**Directions for this task**
Retype each entry exactly.

**Records to use**
_ _ _ _ _ _ _
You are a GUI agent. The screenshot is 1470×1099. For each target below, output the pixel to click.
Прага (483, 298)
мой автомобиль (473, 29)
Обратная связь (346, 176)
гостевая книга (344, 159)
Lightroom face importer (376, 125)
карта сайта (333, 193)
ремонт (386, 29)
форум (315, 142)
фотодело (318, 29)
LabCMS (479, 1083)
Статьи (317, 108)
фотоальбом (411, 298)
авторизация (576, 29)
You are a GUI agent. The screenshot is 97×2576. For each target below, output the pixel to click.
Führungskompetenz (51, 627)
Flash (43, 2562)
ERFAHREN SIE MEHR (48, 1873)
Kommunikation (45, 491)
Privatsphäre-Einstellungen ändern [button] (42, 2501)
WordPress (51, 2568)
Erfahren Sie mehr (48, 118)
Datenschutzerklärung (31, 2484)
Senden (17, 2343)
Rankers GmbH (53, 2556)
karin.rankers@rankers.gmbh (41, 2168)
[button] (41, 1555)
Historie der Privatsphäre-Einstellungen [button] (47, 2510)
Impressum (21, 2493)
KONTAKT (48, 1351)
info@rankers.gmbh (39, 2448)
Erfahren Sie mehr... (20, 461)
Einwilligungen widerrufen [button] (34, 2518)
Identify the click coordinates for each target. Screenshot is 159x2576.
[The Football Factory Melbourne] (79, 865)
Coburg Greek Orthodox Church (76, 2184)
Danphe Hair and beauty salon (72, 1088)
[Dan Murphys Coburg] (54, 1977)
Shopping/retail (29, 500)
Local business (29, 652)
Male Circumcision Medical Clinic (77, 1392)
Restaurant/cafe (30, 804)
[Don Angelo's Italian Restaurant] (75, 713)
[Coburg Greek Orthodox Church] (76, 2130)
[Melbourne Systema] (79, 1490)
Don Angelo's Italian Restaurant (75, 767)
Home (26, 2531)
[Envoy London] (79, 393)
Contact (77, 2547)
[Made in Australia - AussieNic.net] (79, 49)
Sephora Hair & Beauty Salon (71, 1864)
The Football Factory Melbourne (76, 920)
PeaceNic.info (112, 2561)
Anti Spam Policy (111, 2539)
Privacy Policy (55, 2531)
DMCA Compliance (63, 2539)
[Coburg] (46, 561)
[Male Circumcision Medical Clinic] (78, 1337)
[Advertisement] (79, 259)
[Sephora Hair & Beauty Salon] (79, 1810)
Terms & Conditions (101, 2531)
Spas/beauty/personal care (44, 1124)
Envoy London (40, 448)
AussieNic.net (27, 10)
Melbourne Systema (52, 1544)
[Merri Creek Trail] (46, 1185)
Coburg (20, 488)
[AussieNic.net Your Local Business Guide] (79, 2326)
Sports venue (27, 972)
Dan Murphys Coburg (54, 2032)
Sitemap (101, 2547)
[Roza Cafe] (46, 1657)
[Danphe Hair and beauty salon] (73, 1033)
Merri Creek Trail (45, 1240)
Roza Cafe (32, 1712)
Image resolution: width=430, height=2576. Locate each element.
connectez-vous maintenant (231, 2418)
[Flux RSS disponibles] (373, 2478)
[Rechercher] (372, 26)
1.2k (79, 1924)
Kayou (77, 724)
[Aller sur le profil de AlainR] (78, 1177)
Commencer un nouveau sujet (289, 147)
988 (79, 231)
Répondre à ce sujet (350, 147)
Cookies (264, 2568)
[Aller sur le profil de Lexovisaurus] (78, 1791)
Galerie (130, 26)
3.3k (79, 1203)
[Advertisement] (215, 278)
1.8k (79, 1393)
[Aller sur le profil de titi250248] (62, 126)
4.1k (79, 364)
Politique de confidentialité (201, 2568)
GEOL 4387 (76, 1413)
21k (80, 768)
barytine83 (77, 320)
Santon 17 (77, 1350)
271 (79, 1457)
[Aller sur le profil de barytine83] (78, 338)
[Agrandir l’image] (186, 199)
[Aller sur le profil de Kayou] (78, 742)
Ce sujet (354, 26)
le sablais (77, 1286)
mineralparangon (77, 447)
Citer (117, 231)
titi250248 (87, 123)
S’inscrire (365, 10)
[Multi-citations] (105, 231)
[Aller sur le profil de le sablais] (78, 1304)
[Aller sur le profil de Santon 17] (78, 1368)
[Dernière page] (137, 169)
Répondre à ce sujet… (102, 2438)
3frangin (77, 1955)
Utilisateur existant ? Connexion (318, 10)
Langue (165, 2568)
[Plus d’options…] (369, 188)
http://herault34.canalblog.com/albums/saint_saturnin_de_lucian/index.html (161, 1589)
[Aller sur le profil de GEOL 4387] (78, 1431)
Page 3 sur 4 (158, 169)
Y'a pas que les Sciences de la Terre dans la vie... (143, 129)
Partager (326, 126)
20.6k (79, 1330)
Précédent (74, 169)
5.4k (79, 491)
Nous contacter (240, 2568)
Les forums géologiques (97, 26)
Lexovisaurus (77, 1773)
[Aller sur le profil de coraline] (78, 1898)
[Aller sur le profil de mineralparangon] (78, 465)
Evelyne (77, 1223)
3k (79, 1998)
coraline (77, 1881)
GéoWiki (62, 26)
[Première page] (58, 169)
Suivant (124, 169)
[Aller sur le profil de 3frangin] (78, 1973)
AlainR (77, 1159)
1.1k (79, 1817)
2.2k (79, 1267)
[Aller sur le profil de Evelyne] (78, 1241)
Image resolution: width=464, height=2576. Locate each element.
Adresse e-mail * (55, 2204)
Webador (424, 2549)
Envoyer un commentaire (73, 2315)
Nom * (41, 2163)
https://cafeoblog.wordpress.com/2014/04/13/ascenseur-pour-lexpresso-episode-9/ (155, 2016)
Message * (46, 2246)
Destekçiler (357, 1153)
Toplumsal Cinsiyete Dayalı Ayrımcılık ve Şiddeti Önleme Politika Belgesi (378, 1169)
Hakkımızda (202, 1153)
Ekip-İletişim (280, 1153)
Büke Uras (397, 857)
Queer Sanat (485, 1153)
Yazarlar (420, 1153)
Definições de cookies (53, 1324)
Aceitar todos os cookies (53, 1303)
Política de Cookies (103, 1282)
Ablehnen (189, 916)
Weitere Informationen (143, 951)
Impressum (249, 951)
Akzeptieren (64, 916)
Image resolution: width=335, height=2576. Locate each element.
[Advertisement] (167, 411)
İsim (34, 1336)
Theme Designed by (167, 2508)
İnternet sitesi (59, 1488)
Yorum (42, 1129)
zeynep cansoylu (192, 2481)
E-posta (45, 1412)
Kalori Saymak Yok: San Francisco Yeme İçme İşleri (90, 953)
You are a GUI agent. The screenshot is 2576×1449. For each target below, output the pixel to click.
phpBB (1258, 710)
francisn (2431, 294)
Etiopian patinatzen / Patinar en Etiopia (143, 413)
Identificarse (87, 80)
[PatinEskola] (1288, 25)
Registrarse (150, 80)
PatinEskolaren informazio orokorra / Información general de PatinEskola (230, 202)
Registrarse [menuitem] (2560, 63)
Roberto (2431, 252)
_ _ _ _ _ _ _
**Exercise answer**
You are a GUI agent. The screenshot is 1470×1099. For each target below, output the pixel to click.
Прага (483, 298)
мой автомобиль (473, 29)
Обратная связь (346, 176)
гостевая книга (344, 159)
Lightroom face importer (376, 125)
карта сайта (333, 193)
ремонт (386, 29)
форум (315, 142)
фотодело (318, 29)
LabCMS (479, 1083)
Статьи (317, 108)
фотоальбом (411, 298)
авторизация (576, 29)
You are a GUI agent. The screenshot is 97×2576. For each target below, output the pixel to click.
Führungskompetenz (51, 627)
Flash (43, 2562)
ERFAHREN SIE MEHR (48, 1873)
Kommunikation (45, 491)
Privatsphäre-Einstellungen ändern [button] (42, 2501)
WordPress (51, 2568)
Erfahren Sie mehr (48, 118)
Datenschutzerklärung (31, 2484)
Senden (17, 2343)
Rankers GmbH (53, 2556)
karin.rankers@rankers.gmbh (41, 2168)
[button] (41, 1555)
Historie der Privatsphäre-Einstellungen [button] (47, 2510)
Impressum (21, 2493)
KONTAKT (48, 1351)
info@rankers.gmbh (39, 2448)
Erfahren Sie mehr... (20, 461)
Einwilligungen widerrufen [button] (34, 2518)
Identify the click coordinates for each target. Screenshot is 159x2576.
[The Football Factory Melbourne] (79, 865)
Coburg Greek Orthodox Church (76, 2184)
Danphe Hair and beauty salon (72, 1088)
[Dan Murphys Coburg] (54, 1977)
Shopping/retail (29, 500)
Local business (29, 652)
Male Circumcision Medical Clinic (77, 1392)
Restaurant/cafe (30, 804)
[Don Angelo's Italian Restaurant] (75, 713)
[Coburg Greek Orthodox Church] (76, 2130)
[Melbourne Systema] (79, 1490)
Don Angelo's Italian Restaurant (75, 767)
Home (26, 2531)
[Envoy London] (79, 393)
Contact (77, 2547)
[Made in Australia - AussieNic.net] (79, 49)
Sephora Hair & Beauty Salon (71, 1864)
The Football Factory Melbourne (76, 920)
PeaceNic.info (112, 2561)
Anti Spam Policy (111, 2539)
Privacy Policy (55, 2531)
DMCA Compliance (63, 2539)
[Coburg] (46, 561)
[Male Circumcision Medical Clinic] (78, 1337)
[Advertisement] (79, 259)
[Sephora Hair & Beauty Salon] (79, 1810)
Terms & Conditions (101, 2531)
Spas/beauty/personal care (44, 1124)
Envoy London (40, 448)
AussieNic.net (27, 10)
Melbourne Systema (52, 1544)
[Merri Creek Trail] (46, 1185)
Coburg (20, 488)
[AussieNic.net Your Local Business Guide] (79, 2326)
Sports venue (27, 972)
Dan Murphys Coburg (54, 2032)
Sitemap (101, 2547)
[Roza Cafe] (46, 1657)
[Danphe Hair and beauty salon] (73, 1033)
Merri Creek Trail (45, 1240)
Roza Cafe (32, 1712)
Image resolution: width=430, height=2576. Locate each element.
connectez-vous maintenant (231, 2418)
[Flux RSS disponibles] (373, 2478)
[Rechercher] (372, 26)
1.2k (79, 1924)
Kayou (77, 724)
[Aller sur le profil de AlainR] (78, 1177)
Commencer un nouveau sujet (289, 147)
988 (79, 231)
Répondre à ce sujet (350, 147)
Cookies (264, 2568)
[Aller sur le profil de Lexovisaurus] (78, 1791)
Galerie (130, 26)
3.3k (79, 1203)
[Advertisement] (215, 278)
1.8k (79, 1393)
[Aller sur le profil de titi250248] (62, 126)
4.1k (79, 364)
Politique de confidentialité (201, 2568)
GEOL 4387 (76, 1413)
21k (80, 768)
barytine83 (77, 320)
Santon 17 (77, 1350)
271 (79, 1457)
[Aller sur le profil de barytine83] (78, 338)
[Agrandir l’image] (186, 199)
[Aller sur le profil de Kayou] (78, 742)
Ce sujet (354, 26)
le sablais (77, 1286)
mineralparangon (77, 447)
Citer (117, 231)
titi250248 (87, 123)
S’inscrire (365, 10)
[Multi-citations] (105, 231)
[Aller sur le profil de le sablais] (78, 1304)
[Aller sur le profil de Santon 17] (78, 1368)
[Dernière page] (137, 169)
Répondre à ce sujet… (102, 2438)
3frangin (77, 1955)
Utilisateur existant ? Connexion (318, 10)
Langue (165, 2568)
[Plus d’options…] (369, 188)
http://herault34.canalblog.com/albums/saint_saturnin_de_lucian/index.html (161, 1589)
[Aller sur le profil de GEOL 4387] (78, 1431)
Page 3 sur 4 (158, 169)
Y'a pas que les Sciences de la Terre dans la vie... (143, 129)
Partager (326, 126)
20.6k (79, 1330)
Précédent (74, 169)
5.4k (79, 491)
Nous contacter (240, 2568)
Les forums géologiques (97, 26)
Lexovisaurus (77, 1773)
[Aller sur le profil de coraline] (78, 1898)
[Aller sur le profil de mineralparangon] (78, 465)
Evelyne (77, 1223)
3k (79, 1998)
coraline (77, 1881)
GéoWiki (62, 26)
[Première page] (58, 169)
Suivant (124, 169)
[Aller sur le profil de 3frangin] (78, 1973)
AlainR (77, 1159)
1.1k (79, 1817)
2.2k (79, 1267)
[Aller sur le profil de Evelyne] (78, 1241)
Image resolution: width=464, height=2576. Locate each element.
Adresse e-mail * (55, 2204)
Webador (424, 2549)
Envoyer un commentaire (73, 2315)
Nom * (41, 2163)
https://cafeoblog.wordpress.com/2014/04/13/ascenseur-pour-lexpresso-episode-9/ (155, 2016)
Message * (46, 2246)
Destekçiler (357, 1153)
Toplumsal Cinsiyete Dayalı Ayrımcılık ve Şiddeti Önleme Politika Belgesi (378, 1169)
Hakkımızda (202, 1153)
Ekip-İletişim (280, 1153)
Büke Uras (397, 857)
Queer Sanat (485, 1153)
Yazarlar (420, 1153)
Definições de cookies (53, 1324)
Aceitar todos os cookies (53, 1303)
Política de Cookies (103, 1282)
Ablehnen (189, 916)
Weitere Informationen (143, 951)
Impressum (249, 951)
Akzeptieren (64, 916)
Image resolution: width=335, height=2576. Locate each element.
[Advertisement] (167, 411)
İsim (34, 1336)
Theme Designed by (167, 2508)
İnternet sitesi (59, 1488)
Yorum (42, 1129)
zeynep cansoylu (192, 2481)
E-posta (45, 1412)
Kalori Saymak Yok: San Francisco Yeme İçme İşleri (90, 953)
You are a GUI agent. The screenshot is 2576×1449. For each target below, output the pixel to click.
phpBB (1258, 710)
francisn (2431, 294)
Etiopian patinatzen / Patinar en Etiopia (143, 413)
Identificarse (87, 80)
[PatinEskola] (1288, 25)
Registrarse (150, 80)
PatinEskolaren informazio orokorra / Información general de PatinEskola (230, 202)
Registrarse [menuitem] (2560, 63)
Roberto (2431, 252)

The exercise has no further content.